Steve sat next to me in Agriculture class our freshman year where we collectively came up will all sorts of ways to make life miserable for Mr Murray. Then in our sophomore year we had Mr. Sauerman. One day Steve asked Sauerman how to spell some word. Visibly non-plussed at the time, Sauerman told him to "look it up in the dictionary." Without batting an eye Steve replied, "Well if I dont know how to spell it how am I supposed to look it up in the dictionary?" Not having a good response, Sauerman just let it slide and never answered.

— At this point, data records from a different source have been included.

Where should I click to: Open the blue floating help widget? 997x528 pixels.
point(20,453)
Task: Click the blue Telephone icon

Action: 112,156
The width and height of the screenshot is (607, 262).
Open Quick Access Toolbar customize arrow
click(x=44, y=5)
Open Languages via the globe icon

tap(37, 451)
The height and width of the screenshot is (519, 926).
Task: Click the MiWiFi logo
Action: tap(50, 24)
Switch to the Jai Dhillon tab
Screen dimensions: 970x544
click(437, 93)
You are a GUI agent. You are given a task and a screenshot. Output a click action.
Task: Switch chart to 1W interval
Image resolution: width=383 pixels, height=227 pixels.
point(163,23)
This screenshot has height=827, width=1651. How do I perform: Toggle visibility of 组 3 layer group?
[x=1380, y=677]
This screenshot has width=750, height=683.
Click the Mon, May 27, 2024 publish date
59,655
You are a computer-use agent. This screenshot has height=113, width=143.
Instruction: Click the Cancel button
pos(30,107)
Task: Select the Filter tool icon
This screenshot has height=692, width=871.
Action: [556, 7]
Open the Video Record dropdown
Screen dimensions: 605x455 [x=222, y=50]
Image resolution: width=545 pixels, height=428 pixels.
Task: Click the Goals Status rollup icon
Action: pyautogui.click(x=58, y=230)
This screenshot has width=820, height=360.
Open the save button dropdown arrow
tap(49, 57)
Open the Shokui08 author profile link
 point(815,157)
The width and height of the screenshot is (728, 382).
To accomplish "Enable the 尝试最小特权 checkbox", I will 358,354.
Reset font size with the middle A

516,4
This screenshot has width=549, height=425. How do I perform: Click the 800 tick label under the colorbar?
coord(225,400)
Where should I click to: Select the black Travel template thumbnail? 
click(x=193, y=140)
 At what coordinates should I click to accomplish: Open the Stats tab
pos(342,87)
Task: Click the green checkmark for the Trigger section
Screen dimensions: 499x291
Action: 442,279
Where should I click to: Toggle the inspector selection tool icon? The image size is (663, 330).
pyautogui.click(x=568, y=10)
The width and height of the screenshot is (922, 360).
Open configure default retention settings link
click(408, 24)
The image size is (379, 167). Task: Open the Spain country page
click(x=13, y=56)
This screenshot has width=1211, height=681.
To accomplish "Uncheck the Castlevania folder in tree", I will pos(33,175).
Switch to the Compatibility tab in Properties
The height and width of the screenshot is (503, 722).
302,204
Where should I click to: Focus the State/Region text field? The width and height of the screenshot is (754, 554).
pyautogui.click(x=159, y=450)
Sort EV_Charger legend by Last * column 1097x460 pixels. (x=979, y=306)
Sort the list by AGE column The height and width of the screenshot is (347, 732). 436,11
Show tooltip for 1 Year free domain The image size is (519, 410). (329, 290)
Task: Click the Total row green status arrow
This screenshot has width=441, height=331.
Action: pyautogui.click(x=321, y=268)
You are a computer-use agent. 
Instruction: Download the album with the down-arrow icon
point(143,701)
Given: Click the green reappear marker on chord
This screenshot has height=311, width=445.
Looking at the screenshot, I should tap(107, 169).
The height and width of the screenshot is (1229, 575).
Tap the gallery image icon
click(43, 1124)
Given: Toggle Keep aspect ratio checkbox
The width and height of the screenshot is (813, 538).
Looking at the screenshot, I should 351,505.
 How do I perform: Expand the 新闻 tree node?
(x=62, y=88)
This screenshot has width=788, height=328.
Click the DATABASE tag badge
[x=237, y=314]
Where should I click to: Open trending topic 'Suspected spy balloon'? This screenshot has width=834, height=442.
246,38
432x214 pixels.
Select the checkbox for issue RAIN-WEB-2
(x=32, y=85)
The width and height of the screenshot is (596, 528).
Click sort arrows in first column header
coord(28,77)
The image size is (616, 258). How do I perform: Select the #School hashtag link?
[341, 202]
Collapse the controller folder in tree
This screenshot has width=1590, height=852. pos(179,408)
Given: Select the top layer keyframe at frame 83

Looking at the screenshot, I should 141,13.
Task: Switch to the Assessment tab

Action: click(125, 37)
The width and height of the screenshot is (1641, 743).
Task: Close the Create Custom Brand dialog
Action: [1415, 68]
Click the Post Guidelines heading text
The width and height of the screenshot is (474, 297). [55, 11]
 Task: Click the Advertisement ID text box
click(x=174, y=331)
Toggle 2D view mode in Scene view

Steve was also a master at making up nonsensical words. One of those I remember best was him counting out numbers and then getting to "eleventy-eight". Last week when I was talking with my oldest daughter she was commenting on driving somewhere and I asked her how far it was. She said, "Oh, I dont know, probably eleventy-eight miles or so." I asked her where she got that word from and she said that I always said it when she was a little girl and I was trying to make her laugh.
When I saw that his funeral would be in Faith Lutheran Church in Cameron I thought back to when we were all confirmed in the Lutheran Church there - I think in the 6th grade. One day in a confirmation class Pastor Vocke was admonishing us to use good morals and especially when it came to girls. He told us boys that we should "never do anything with a girl that you wouldn't want someone to do with your sister." Steve reached over to me and whispered in my ear "well, what he doesn't know won't hurt him."
The world is certainly a much sadder place this evening with Steve gone. But at the same time he made a lot of us happy that we knew him. So long, Steve.